Thomas A. Edison State University, formed to ‘shake up’ higher ed, celebrates 50 years
The school in Trenton will confer degrees to more than 2,000 students, mostly adult learners, on Saturday.
Retired educator Elizabeth “Bette” Ewing still remembers the excitement when she walked across the stage at Thomas A. Edison State University, the first person to receive a diploma from the school, nearly 50 years ago.
Ewing, 76, of Marlton, lucked out in making history at the inaugural commencement in June 1973 because the class of 69 graduates was lined up in alphabetical order, and her maiden name was Barry.
“I was scared. I was proud,” recalled Ewing, who earned an associate’s degree. “I knew it was a sense of accomplishment.”
Ewing plans to return to the state school in downtown Trenton on Saturday for a 50th-anniversary celebration. About 450 graduates are expected to attend, when nearly 2,100 degrees will be conferred upon the class.
Thomas A. Edison State College was founded in 1972 by the New Jersey State Legislature to serve mostly adult learners returning to college while working or raising families. It was devised to offer flexibility and give students credit for demonstrating college-level learning that could occur outside the classroom.
Located a few blocks from the state capitol, the school bears the name of the famous inventor who built a lab in Menlo Park, N.J., where he conducted research and pioneered or perfected inventions like the phonograph, leading to more than 1,093 patents in the United States.
University president Merodie A. Hancock, who became in 2018 the fourth leader in the school’s history, said the college was created “to shake up” higher education.
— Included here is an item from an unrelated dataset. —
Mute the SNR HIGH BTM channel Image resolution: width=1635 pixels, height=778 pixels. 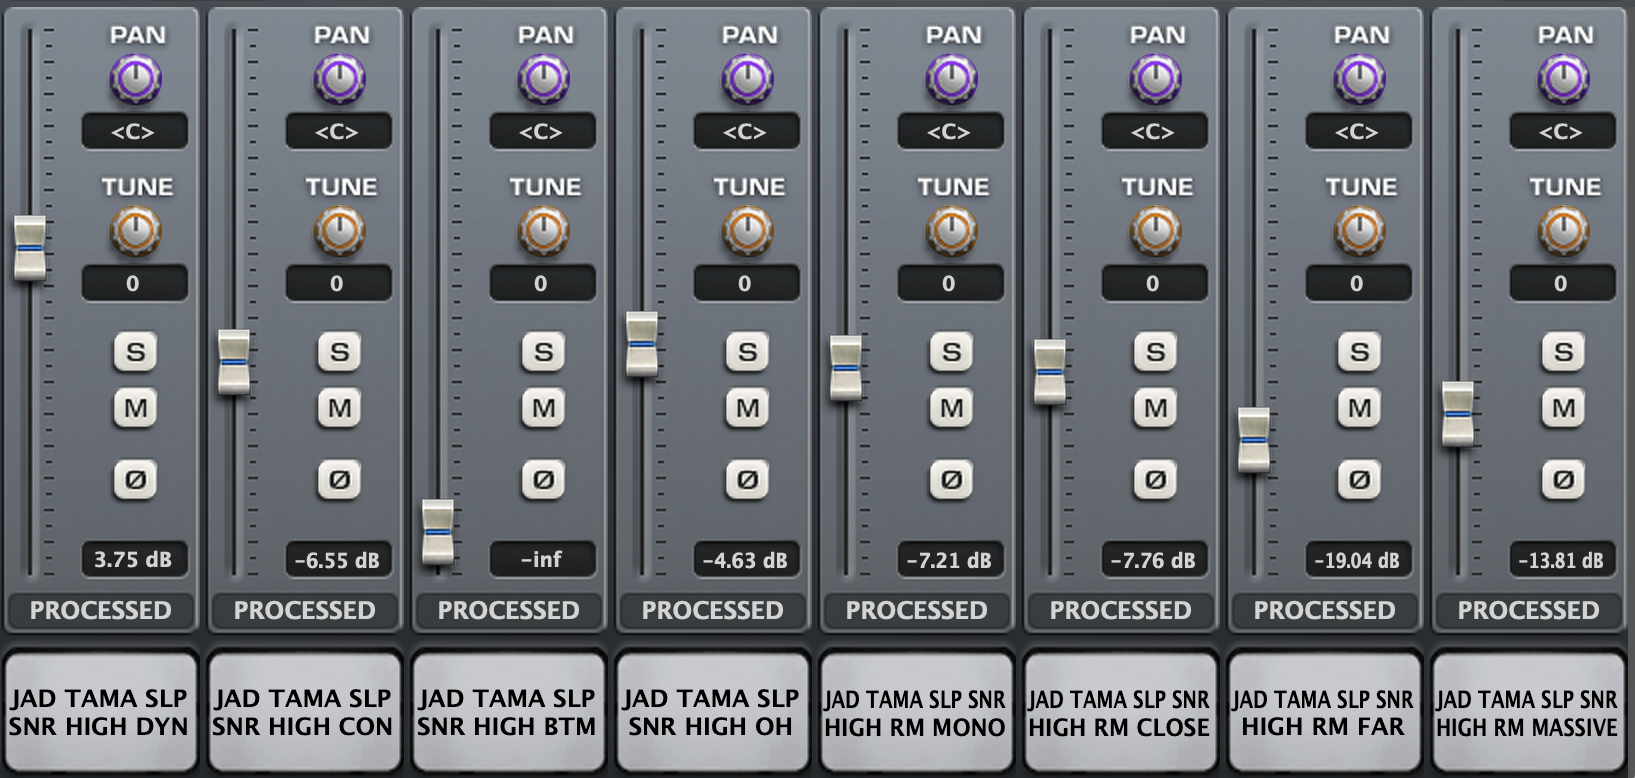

The school offers more than 100 programs, from associate to doctoral degrees, online and accepts most eligible transfer credits, including prior education and military training. Undergraduate courses start monthly, while graduate courses have multiple start dates during the year. More than 12,500 students are enrolled this year.
Hancock said students are encouraged to take no more than two classes at a time. Learning mostly takes place through guided study programs and exams. No classes are held on the small campus, but in-person classes or help can be arranged at other schools if needed, she said.
“It’s always meant to ride along with the needs of the students,” said Hancock, 57, who previously served as president of State University of New York Empire State College. “It was really designed to stop making people start at zero.”
Even commencement was moved over the years to the fall to accommodate older students who may have children graduating from high school or college in the spring, Hancock said. This year’s graduates are expected to travel from 37 states, Chile, St. Lucia, and the United Arab Emirates.
Some of its notable alum include U.S. Rep. Bonnie Watson Coleman, (D., N.J.); Philadelphia Flyers anthem singer Lauren Hart; former Philadelphia Eagles football players Troy Vincent and Jon Runyon; author and professor Arthur C. Brooks; and Isaac Wright Jr., whose life inspired the ABC drama For Life.
Ewing said her dreams of becoming a teacher seemed unlikely when she had to drop out of then-Monmouth College to tend to her young son, Thomas, who had broken his leg.
But then she learned about Thomas Edison and realized she “wasn’t stuck.” Getting the associate degree, she said, enabled her to “see a much brighter future.” She could work as a substitute teacher or paraprofessional in school districts.
Ewing worked in Pemberton Township for several years as a paraprofessional. Teachers encouraged her to pursue a teaching degree and she obtained a bachelor’s in 1978 from the College of New Jersey. She taught for 25 years before retiring in 2003.
“I didn’t want to give up on my goal,” Ewing said in an interview Friday. “I didn’t want to be of retirement age before I could teach.”
Hart, of Gladwyne, who graduated with a bachelor’s in music in 1996, said getting her diploma was important, although she didn’t really need it for her career. She left Temple in the ‘80s after several semesters. She took classes while traveling around the country, but not enough credits to land a degree.
“It was in my mind that I wanted to have a college degree, always,” said Hart, a mother of four.
Hart will sing the national anthem at Saturday’s festivities. State Sen. Shirley K. Turner will receive an honorary doctorate of humane letters.